[Opening EXTRACTED ENTRIES section]

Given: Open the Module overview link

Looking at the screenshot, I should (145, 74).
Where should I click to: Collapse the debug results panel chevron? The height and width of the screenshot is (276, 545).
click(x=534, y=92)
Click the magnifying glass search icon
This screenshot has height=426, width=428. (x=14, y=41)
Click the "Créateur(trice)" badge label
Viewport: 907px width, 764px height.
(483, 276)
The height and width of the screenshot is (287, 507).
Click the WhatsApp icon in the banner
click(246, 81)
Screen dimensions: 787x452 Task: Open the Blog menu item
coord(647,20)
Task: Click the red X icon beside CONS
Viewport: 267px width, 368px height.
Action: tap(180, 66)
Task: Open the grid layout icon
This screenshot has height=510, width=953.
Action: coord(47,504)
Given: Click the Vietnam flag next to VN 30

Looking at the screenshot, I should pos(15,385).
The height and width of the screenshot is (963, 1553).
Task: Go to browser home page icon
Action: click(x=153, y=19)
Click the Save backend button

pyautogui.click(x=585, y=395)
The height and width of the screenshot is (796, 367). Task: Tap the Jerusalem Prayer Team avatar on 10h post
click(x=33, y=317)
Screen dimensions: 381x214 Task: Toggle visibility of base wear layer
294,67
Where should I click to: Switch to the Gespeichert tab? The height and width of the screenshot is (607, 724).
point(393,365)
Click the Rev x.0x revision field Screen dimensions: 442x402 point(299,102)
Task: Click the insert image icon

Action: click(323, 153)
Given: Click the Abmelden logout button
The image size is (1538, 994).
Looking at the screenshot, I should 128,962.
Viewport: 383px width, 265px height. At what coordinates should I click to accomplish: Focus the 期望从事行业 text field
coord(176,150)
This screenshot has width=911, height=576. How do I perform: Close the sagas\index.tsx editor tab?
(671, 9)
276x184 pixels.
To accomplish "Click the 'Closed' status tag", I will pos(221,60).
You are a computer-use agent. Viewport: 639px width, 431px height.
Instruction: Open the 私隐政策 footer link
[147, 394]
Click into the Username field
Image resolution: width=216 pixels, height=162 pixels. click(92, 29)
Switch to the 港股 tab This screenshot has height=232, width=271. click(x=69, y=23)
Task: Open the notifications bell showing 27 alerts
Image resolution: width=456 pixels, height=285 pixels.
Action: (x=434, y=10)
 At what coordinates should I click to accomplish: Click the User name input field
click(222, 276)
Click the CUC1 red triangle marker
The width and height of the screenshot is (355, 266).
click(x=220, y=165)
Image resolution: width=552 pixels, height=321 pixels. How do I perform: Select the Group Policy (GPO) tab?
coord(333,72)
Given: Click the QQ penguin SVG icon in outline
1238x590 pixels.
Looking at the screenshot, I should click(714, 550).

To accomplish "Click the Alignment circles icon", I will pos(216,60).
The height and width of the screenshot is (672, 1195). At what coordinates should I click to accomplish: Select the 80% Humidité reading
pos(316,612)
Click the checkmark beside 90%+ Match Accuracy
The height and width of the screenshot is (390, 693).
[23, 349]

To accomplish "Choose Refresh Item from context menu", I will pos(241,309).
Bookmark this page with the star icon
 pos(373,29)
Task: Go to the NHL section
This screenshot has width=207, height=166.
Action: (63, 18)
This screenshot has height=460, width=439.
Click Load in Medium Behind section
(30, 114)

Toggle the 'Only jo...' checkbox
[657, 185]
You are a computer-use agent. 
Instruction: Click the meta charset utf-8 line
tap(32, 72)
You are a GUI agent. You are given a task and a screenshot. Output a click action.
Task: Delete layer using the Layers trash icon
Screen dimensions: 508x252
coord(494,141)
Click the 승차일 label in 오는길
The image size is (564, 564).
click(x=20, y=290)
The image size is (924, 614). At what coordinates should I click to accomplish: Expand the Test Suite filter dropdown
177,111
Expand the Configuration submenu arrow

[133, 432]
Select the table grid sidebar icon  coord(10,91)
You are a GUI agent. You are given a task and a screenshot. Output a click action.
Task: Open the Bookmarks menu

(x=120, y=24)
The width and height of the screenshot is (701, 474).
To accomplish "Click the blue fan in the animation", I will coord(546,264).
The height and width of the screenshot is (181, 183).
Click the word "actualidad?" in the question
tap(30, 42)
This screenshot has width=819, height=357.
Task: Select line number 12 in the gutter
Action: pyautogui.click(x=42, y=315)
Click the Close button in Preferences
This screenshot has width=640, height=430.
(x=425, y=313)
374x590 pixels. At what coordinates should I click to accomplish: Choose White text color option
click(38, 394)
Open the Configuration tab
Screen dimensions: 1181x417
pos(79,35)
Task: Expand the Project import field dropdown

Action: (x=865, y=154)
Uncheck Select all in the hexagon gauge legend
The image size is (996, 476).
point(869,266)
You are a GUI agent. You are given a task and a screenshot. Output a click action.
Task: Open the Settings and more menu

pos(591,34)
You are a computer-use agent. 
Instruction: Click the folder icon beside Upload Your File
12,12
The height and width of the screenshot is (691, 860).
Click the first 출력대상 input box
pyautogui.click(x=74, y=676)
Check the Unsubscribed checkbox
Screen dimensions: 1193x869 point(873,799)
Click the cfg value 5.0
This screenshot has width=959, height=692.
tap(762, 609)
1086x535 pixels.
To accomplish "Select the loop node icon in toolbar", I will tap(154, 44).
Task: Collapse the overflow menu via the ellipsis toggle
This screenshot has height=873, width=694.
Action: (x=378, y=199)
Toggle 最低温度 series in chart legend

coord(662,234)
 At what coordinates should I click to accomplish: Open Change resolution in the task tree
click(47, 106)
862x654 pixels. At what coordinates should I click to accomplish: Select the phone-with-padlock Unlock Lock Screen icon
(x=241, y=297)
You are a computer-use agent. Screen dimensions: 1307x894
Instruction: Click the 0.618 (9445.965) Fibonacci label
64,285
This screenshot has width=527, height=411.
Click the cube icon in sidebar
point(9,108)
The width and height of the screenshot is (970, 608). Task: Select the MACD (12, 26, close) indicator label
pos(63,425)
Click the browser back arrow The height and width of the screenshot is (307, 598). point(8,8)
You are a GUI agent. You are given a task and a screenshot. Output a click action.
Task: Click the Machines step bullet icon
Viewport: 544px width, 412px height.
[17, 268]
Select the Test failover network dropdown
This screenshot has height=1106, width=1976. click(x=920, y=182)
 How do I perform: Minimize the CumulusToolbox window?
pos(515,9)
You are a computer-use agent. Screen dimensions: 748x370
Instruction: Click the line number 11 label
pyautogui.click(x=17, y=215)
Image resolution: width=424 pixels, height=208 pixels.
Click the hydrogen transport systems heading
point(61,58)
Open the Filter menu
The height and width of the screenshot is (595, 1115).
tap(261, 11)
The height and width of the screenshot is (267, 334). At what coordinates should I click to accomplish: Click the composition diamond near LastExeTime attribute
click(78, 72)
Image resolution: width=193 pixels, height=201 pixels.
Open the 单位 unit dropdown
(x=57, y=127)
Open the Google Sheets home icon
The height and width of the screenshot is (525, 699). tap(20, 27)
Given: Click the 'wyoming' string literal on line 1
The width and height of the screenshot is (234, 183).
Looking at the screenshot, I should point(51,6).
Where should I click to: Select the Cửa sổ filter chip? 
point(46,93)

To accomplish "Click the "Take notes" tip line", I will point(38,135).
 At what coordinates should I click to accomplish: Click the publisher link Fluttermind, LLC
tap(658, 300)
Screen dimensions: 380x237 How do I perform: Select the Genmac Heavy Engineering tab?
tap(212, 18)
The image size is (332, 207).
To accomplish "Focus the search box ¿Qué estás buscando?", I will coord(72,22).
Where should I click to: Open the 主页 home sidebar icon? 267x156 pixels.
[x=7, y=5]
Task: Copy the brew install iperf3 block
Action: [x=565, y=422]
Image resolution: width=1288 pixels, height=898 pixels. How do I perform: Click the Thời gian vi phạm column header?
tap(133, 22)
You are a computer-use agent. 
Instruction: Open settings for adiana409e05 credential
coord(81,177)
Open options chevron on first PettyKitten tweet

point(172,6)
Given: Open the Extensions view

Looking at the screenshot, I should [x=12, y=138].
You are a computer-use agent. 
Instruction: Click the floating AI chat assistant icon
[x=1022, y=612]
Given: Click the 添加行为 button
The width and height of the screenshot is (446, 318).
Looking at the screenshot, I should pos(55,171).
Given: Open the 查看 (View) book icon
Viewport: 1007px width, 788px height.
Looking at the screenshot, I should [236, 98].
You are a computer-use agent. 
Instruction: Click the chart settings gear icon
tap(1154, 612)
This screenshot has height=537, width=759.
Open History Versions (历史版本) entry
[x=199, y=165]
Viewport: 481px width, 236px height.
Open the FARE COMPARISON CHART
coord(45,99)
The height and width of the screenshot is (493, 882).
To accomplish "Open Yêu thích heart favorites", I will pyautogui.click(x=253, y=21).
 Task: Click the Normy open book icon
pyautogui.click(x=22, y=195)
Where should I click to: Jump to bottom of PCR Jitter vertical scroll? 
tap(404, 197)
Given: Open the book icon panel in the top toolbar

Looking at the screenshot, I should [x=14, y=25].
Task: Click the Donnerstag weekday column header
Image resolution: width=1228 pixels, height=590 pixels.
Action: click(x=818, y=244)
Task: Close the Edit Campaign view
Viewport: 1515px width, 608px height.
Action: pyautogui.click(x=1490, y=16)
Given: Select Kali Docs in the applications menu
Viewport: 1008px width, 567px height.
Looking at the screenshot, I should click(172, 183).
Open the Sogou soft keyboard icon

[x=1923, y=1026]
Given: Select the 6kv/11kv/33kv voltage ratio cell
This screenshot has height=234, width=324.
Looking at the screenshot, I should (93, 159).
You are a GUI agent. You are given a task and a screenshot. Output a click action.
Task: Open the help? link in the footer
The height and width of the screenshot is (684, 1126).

[Closing EXTRACTED ENTRIES section]

## [ASSIGNED TASK]
There is a line with "Given: Click the 添加行为 button" and a line with "This screenshot has height=537, width=759." above. Copy exactly those two lines and all lines between them, with nothing else.

## [REPLY TO THE EXERCISE]
Given: Click the 添加行为 button
The width and height of the screenshot is (446, 318).
Looking at the screenshot, I should pos(55,171).
Given: Open the 查看 (View) book icon
Viewport: 1007px width, 788px height.
Looking at the screenshot, I should [236, 98].
You are a computer-use agent. 
Instruction: Click the chart settings gear icon
tap(1154, 612)
This screenshot has height=537, width=759.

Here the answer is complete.